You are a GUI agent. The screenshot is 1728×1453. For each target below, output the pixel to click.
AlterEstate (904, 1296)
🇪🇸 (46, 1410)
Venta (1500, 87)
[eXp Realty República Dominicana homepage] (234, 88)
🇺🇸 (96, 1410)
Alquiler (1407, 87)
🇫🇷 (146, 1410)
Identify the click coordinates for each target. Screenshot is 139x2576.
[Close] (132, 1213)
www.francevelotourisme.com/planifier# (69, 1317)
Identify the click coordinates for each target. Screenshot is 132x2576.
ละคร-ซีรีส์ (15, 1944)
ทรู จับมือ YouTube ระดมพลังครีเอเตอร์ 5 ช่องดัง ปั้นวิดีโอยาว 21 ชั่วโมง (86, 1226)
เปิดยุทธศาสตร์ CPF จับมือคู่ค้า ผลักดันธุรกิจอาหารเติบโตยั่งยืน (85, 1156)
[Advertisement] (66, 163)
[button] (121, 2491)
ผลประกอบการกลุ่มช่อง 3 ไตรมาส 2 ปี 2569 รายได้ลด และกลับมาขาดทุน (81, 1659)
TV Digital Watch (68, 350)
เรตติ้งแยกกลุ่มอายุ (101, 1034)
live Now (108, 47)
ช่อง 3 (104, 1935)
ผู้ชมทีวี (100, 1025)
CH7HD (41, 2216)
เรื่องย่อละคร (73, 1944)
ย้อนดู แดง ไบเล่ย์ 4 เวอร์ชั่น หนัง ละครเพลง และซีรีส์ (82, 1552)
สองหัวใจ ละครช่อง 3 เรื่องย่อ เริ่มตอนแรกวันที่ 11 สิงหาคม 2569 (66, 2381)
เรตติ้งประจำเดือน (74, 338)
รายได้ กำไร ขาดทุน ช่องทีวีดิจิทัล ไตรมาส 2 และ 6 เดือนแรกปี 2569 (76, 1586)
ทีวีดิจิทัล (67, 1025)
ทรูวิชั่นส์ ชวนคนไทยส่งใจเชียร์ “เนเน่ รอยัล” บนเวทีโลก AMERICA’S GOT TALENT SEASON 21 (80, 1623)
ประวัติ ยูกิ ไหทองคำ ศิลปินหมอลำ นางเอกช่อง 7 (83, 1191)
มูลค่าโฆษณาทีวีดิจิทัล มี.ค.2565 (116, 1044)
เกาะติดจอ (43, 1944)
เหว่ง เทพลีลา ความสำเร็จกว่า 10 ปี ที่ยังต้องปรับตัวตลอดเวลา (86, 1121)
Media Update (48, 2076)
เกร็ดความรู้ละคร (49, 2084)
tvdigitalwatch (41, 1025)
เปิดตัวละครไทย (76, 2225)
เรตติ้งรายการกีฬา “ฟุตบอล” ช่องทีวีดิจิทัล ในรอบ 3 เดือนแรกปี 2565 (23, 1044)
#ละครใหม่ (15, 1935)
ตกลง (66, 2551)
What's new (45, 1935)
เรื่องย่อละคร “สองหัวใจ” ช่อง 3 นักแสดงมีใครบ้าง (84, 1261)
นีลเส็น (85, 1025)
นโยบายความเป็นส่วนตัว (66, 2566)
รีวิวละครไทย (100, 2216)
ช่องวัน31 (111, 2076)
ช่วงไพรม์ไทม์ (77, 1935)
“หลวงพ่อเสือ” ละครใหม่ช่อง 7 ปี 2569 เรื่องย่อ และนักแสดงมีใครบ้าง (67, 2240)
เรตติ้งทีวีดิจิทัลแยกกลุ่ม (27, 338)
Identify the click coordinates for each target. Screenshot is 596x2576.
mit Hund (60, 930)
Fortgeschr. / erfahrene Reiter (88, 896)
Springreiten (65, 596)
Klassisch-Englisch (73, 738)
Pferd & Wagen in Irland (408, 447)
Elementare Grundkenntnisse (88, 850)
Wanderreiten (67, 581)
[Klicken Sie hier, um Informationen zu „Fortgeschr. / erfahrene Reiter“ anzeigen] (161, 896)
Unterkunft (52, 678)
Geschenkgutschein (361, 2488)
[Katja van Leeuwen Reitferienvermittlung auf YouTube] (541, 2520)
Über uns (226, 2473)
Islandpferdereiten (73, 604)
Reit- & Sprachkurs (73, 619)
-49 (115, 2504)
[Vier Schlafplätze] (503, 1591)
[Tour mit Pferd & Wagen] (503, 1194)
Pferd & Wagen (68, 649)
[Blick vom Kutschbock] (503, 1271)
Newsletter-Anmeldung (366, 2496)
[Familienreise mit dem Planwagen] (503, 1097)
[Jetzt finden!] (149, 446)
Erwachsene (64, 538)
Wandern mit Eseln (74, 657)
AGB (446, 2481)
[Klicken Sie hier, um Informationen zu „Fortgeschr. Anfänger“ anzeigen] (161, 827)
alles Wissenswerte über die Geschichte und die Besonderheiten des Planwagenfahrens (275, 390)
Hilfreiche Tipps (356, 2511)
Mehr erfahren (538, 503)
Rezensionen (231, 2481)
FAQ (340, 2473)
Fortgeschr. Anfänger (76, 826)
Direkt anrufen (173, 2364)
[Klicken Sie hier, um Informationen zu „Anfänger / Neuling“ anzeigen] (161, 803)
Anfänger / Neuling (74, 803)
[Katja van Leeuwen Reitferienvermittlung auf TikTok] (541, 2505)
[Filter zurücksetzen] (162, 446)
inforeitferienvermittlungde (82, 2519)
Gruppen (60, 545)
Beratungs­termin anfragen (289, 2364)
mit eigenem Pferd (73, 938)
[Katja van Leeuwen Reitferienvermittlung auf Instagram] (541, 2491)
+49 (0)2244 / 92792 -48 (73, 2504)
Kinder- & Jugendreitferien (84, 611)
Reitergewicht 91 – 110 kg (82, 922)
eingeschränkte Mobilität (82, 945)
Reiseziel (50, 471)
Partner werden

______

Problem requirements: Please give an exact copy of the lines above, beginning with the line containing "[Tour mit Pferd & Wagen] (503, 1194)" and running through the line containing "Reiseziel (50, 471)", and of no other lines.

Task response:
[Tour mit Pferd & Wagen] (503, 1194)
Pferd & Wagen (68, 649)
[Blick vom Kutschbock] (503, 1271)
Newsletter-Anmeldung (366, 2496)
[Familienreise mit dem Planwagen] (503, 1097)
[Jetzt finden!] (149, 446)
Erwachsene (64, 538)
Wandern mit Eseln (74, 657)
AGB (446, 2481)
[Klicken Sie hier, um Informationen zu „Fortgeschr. Anfänger“ anzeigen] (161, 827)
alles Wissenswerte über die Geschichte und die Besonderheiten des Planwagenfahrens (275, 390)
Hilfreiche Tipps (356, 2511)
Mehr erfahren (538, 503)
Rezensionen (231, 2481)
FAQ (340, 2473)
Fortgeschr. Anfänger (76, 826)
Direkt anrufen (173, 2364)
[Klicken Sie hier, um Informationen zu „Anfänger / Neuling“ anzeigen] (161, 803)
Anfänger / Neuling (74, 803)
[Katja van Leeuwen Reitferienvermittlung auf TikTok] (541, 2505)
[Filter zurücksetzen] (162, 446)
inforeitferienvermittlungde (82, 2519)
Gruppen (60, 545)
Beratungs­termin anfragen (289, 2364)
mit eigenem Pferd (73, 938)
[Katja van Leeuwen Reitferienvermittlung auf Instagram] (541, 2491)
+49 (0)2244 / 92792 -48 (73, 2504)
Kinder- & Jugendreitferien (84, 611)
Reitergewicht 91 – 110 kg (82, 922)
eingeschränkte Mobilität (82, 945)
Reiseziel (50, 471)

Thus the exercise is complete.